On the night of Tuesday, November
3rd, 2020 everyone in the White House knew that Donald Trump was going
to lose his reelection bid. With Fox News calling Arizona for Joe
Biden, the “red mirage” taking full shape, the 45th president was
destined for early retirement. His campaign team knew it. His lawyers
knew it. Trump, somewhere in that maelstrom he calls a mind, knew it,
too.
Some people, like campaign manager
Bill Stepien, senior advisor Jason Miller and the cadre of actual
political professionals Trump had cobbled together, can read election
returns. They understand the trends. Some of the smarter ones knew the
vote counts needed down to the precinct level. For them, it was just
math.
The numbers were not, and would
not, be there for Trump to pull it off. As former Fox News Election
Desk chief Chris Stirewalt said before the Select Committee on January
6th, you’d be better off buying a Powerball ticket than overcoming the
margins Trump was facing.
(By
the way, this is why Trump’s pushing hard for ultra-MAGA candidates
like Mastriano in Pennsylvania – he knows if Mastriano’s elected,
he’ll hand him the state in 2024. Want to know what we’re doing to
stop him?)
Stepien, in his recorded testimony,
told Trump he was going to lose. Then, as the days passed and Trump’s
rhetoric (and that of his MAGA allies) increased, Stepien claims to
have ‘stepped away.’ But he didn’t really, and none of the rest of
them did, either.
First, let’s define what stepping
away means. At first blush, we could be forgiven for thinking Stepien
and his ilk were quitting. Getting the hell out of dodge and looking
to start the next chapter of their lives and put Trump in the rearview
mirror.
In Trumplandia, though, stepping
away means making oneself scarce. Stepien did it. Jared Kushner and
Ivanka Trump did it. But they wouldn’t cut the tie that binds, and in
Trump’s world, it’s all about the money.
The January 6th Committee, in its
closing minutes on Tuesday, noted that in the aftermath of the
November campaign, Trump’s “Election Defense Fund” raised $250
million. His own digital director admitted there was no separate
account. It was in fact a marketing campaign.

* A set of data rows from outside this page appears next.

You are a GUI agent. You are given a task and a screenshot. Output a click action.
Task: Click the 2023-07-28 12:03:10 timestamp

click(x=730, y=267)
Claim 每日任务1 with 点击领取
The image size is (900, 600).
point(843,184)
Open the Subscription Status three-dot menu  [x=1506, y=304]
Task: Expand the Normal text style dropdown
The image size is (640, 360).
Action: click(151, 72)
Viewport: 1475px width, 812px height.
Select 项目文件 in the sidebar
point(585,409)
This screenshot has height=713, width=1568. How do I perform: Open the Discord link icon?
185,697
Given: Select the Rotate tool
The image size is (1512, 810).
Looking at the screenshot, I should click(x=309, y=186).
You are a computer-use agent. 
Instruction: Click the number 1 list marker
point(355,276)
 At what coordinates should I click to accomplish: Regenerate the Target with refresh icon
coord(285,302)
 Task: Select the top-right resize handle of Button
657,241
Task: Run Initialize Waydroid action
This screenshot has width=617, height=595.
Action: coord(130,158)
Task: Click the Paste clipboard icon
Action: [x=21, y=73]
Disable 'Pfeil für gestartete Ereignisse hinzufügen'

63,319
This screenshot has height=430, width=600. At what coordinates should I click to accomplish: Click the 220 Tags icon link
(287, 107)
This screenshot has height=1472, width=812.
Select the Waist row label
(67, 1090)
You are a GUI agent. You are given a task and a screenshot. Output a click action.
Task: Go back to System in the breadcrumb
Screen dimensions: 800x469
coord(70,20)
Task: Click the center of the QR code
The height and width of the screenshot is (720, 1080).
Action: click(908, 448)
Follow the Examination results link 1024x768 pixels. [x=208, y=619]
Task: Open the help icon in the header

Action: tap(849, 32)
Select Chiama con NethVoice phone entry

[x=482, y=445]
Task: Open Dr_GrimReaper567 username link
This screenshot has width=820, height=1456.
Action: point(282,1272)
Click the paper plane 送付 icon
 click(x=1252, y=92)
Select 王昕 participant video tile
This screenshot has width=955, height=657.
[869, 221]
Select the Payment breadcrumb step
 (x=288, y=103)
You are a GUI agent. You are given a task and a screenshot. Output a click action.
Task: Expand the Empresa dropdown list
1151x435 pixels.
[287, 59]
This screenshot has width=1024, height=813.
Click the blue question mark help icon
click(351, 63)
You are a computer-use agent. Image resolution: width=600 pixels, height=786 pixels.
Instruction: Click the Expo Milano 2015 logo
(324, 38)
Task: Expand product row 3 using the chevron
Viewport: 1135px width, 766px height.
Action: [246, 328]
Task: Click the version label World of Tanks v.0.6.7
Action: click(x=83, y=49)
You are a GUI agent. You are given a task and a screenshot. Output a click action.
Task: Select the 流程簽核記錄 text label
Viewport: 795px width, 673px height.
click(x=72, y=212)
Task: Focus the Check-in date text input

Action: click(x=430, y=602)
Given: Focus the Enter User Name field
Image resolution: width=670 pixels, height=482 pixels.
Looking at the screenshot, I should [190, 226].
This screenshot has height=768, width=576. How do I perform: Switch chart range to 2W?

It is probable, if not likely, that
it was Stepien himself who was approving Trump’s email solicitations
before they went out the door. Once he and the rest of the Grift
Olympians that make up Trump’s world saw the daily incoming, they were
happy to keep their mouths shut, their eyes closed and their ears
covered.
For this, for wealth – reputational
and financial, the “normal” people around Donald Trump were willing to
sell out American democracy and the peaceful transfer of power. They
took their boss neither seriously nor literally, and they didn’t
really care. Like so much else of Trump’s behavior, they ignored the
antics for their own benefit. They’d watch hundreds of thousands of
Americans get sick and die, largely because of Trump’s bungling, lying
and mismanagement, and they stuck around.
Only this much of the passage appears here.